DogLooksGood / emacs-rime

RIME ㄓ in Emacs
GNU General Public License v3.0
478 stars 68 forks source link

[feature request] Hook when multiple characters can be inserted with the same code (重码) #210

Open rodrigomorales1 opened 1 year ago

rodrigomorales1 commented 1 year ago

I'm sorry for writing in English. I"m currently learning Chinese, and my Chinese is not enough for fully writing this issue in Chinese.

The context

My main use of RIME in Emacs is to typeset documents with text that can't be selected in Chinese. In other words, I have to type the characters that are shown in the document, but the text in the document can't be selected so I can't copy it (I have tried using OCR, but results are not desirable, so I just keep typing the text manually).

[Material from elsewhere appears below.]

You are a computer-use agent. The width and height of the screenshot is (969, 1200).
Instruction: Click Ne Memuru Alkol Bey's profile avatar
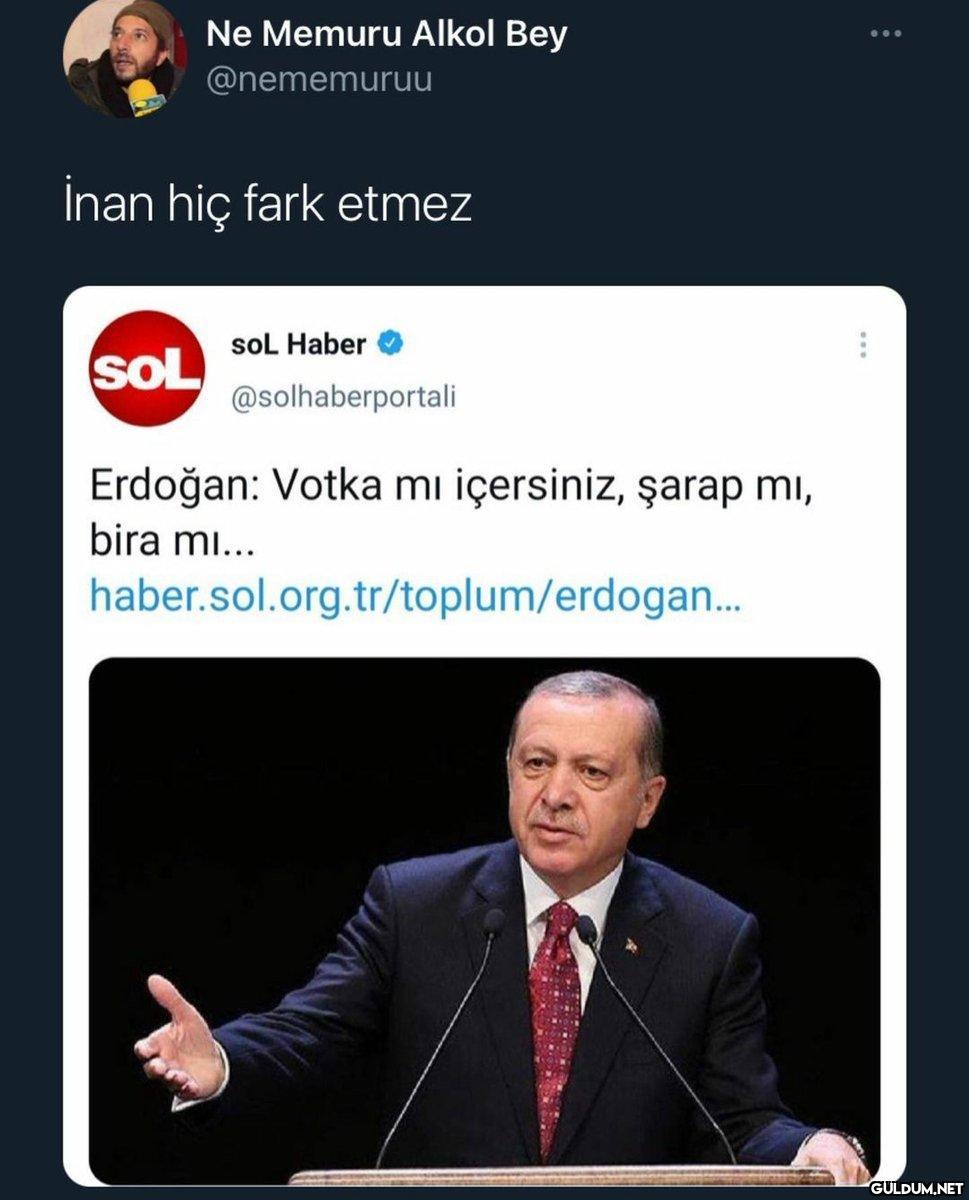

I'm currently using rime-wubi. As most shape-based input methods, there are some characters that share the same code. For example, these three characters "去", "支" and "云" have the same Wubi 86 code: “fcu". From what I could notice in rime-wubi, a small number of characters share the same code with other character, so this situation seldom occurs.

The problem

When I'm typesetting a document, I don't pay too much attention to the candidate list that is shown by emacs-rime, because I'm familiar with Wubi so I know which keys to press for inserting any character. The advantage of doing this is that I type faster because my eyes only need to be focused on the document. The disadvantage is that it could occur that there are two characters with the same code and I don't notice that, this could cause that an incorrect character is inserted since the first candidate in the candidate list could change (its position depends in its frequency of use).

The possible solution

I would like to be informed when there are two candidates with the same code. This could be achieved by having a hook that is executed when SPC is pressed and there are two candidates that are inserted with the pressed keys so far (i.e. an additional key is not required for inserting them).

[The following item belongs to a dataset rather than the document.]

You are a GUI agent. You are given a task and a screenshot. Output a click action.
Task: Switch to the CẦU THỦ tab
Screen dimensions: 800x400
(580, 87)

I believe this feature would benefit users of shape-based input methods that are interested in improving their typing speed, since they'll know that there are two characters with the same code. They might not be paying too much attention to the candidate list, because they are focused on typing fast. By having a sound, this situation will be made clear to them.

The workaround

I was able to do what I was looking for by adding an advice to the function rime-input-method (see code block below). However, I think by having a hook, we would allow other users to be aware of this behavior and this, ultimately, could help them to improve their typing speed.

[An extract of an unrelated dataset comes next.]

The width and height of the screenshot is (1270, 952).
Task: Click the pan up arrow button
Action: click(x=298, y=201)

(defun my/play-audio (path)
  (start-process "*mpv*" nil "mpv" "--no-config" path))
(defun my/notify-when-candidates-with-the-same-code (&rest r)
  (interactive)
  ;; When the pressed key is space
  (when (eq (car r) 32)
    (let* ((context (rime-lib-get-context))
           (candidates (alist-get 'candidates (alist-get 'menu context)))
           (count 0))
      ;; If the first candidate contains more than one character, then
      ;; the selection will not consume all the pressed keys so far,
      ;; so there will be remaining prompts. When this happens, all
      ;; candidates except for the first one are single characters
      ;; whose CONS CELL have a cdr, we don't want to count such
      ;; candidates.
      (when (eq (length (car (nth 0 candidates))) 1)
        (cl-loop for candidate in candidates
                 unless (cdr candidate)
                 do (setq count (1+ count)))
        (when (> count 1)
          (my/play-audio "/usr/share/sounds/freedesktop/stereo/bell.oga"))))))
(advice-add 'rime-input-method :before 'my/notify-when-candidates-with-the-same-code)
DogLooksGood commented 1 year ago

Hey, I think it's an interesting idea. Would be nice if you have a PR for this.

I never heard a Chinese propose this, even though there are a lot Wubi users. The multi-candidates issue is quite common in a Chinese input method. For people who uses shape based input method, by typing it everyday with and without Emacs, they get trained to remember those codes. So it's not really a problem I think.